INTERACTIONS (Barnes, J et al., 2007)

Drug

v  Antacids: Antacids may decrease the therapeutic effects of green tea (theoretical).

v  Anticoagulants, antiplatelets: Green tea with anticoagulants, antiplatelets may increase risk of bleeding (theoretical) (Jellin et al, 2008).

v  Beta-adrenergic blockers: Green tea used with these agents can lead to increased inotropic effects.

v  Benzodiazepines: Green tea with these agents increases sedation (theoretical) (Jellin et al, 2008).

v  Bronchodilators, xanthines (theophylline): Large amounts of green tea increase the action of xanthines, some bronchodilators.

v  MAOIs (isocarboxazid, phenelzine, tranylcypromine): Green tea used in large amounts taken with MAOIs can lead to hypertensive crisis, do not use together.

INTERACTIONS—CONT’D (Barnes, J et al., 2007)

Herb

Ephedra: Concurrent use of ephedra and caffeinated green tea may increase hypertension and CNS stimulation; avoid concurrent use with caffeinated green tea products.

Food

Dairy products: Dairy products may decrease the therapeutic effects of green tea.

Iron: Green tea may decrease iron absorption.

Lab Test

Glucose, VMA, urine creatine, urine catecholamine: Green tea may increase these levels.

CLIENT CONSIDERATIONS (Barnes, J et al., 2007)

Assess

v  Assess the reason the client is using green tea.

v  Assess for hypersensitivity reactions.
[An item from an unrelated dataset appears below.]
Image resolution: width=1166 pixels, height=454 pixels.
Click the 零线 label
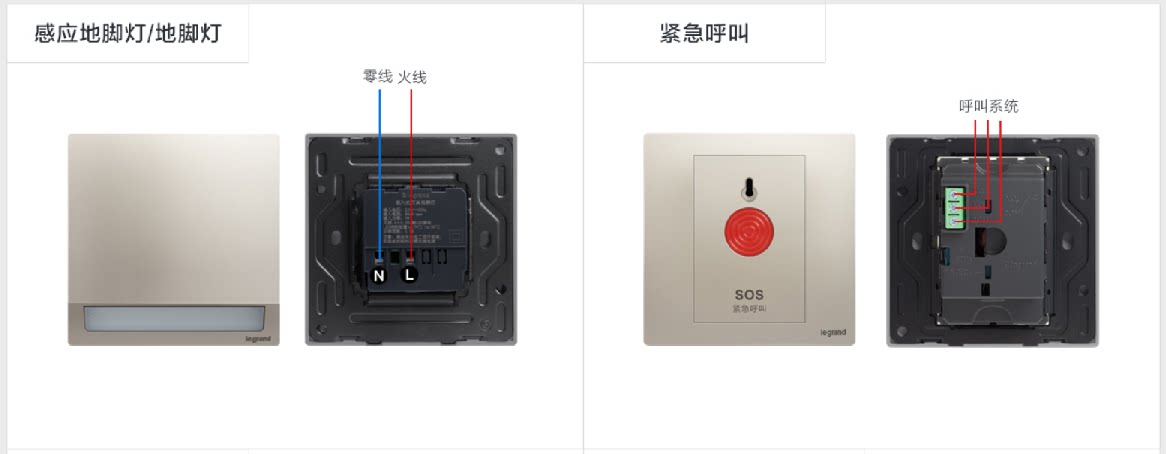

If present, discontinue the use of this herb and administer an antihistamine or other appropriate therapy.

v  Assess for other conditions that are contraindications to green tea use, including cardiovascular and renal disease, and increased intraocular pressure.

v  Assess for use of antacids, dairy products, and ephedra (see Interactions).

Administer

v  Instruct the client to store green tea in a cool, dry place, protected from heat and moisture.

Teach Client/Family

v  Caution the client with renal or cardiovascular disease, or increased intraocular pressure not to use green tea products that contain caffeine.
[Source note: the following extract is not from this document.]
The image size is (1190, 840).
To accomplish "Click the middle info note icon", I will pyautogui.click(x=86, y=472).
v  Teach the client not to use green tea with antacids or milk because its effect is decreased.

EXTRACTS (GREEN OR BLACK TEA)  (Duke, J. A et al., 2002)
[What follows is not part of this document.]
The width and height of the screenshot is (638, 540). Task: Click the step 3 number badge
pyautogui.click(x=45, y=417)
Both the polphenols (OPCs, tannins) and xanthines (caffeine) have their good and bad sides. As a major source of the major COX-2 Inhibitor ([+]-catechin), this might be viewed by enthusiasts as another herbal miracle aspirin (COX). See FNF. Muroi and Kubo (1993) demonstrated synergies for antibacterial activity in compounds from tea (Camellia sinensis), “... green tea extract is effective in the prevention of dental caries because of the antibacterial activity of flavor compounds together with the antiplaque activity of polyphenols.... Synergism was found in the combination of sesquiterpene hydrocarbons (delta-cadinene and beta-caryophyllene) with indole; their bactericidal activities increased from 128-fold to 256- fold ... the combination of 25 μg/mL delta-cadinene and 400 μg/mL indole reduced the number of viable (bacterial) cells at any stage of growth.” Translation: The mixture (“herbal shotgun”) of three bactericidal compounds that might help prevent plaque was more than 100 times more potent than the isolated individual compounds (“magic bullet”). And then there is the natural fluoride (130–160 ppm) (PDR).

REFERENCE

Barnes, J., Anderson, L. A., and Phillipson, J. D.  2007.  Herbal Medicines Third Edition. Pharmaceutical Press. Auckland and London.

Dole Food Company, Inc. 2002. Encyclopedia of Foods A Guide to Healthy Nutrition. Academic Press. San Diego, California.

Duke, J. A. with Mary Jo Bogenschutz-Godwin, Judi duCellier, Peggy-Ann K. Duke. 2003.  Handbook of Medicinal Spices. CRC Press LLC. USA.

Ross, I. A. 2005. Medicinal Plants of the World Vol. 3. Chemical Constituents, Traditional and Modern Medical Uses. Human Press. Totowa, New Jersey.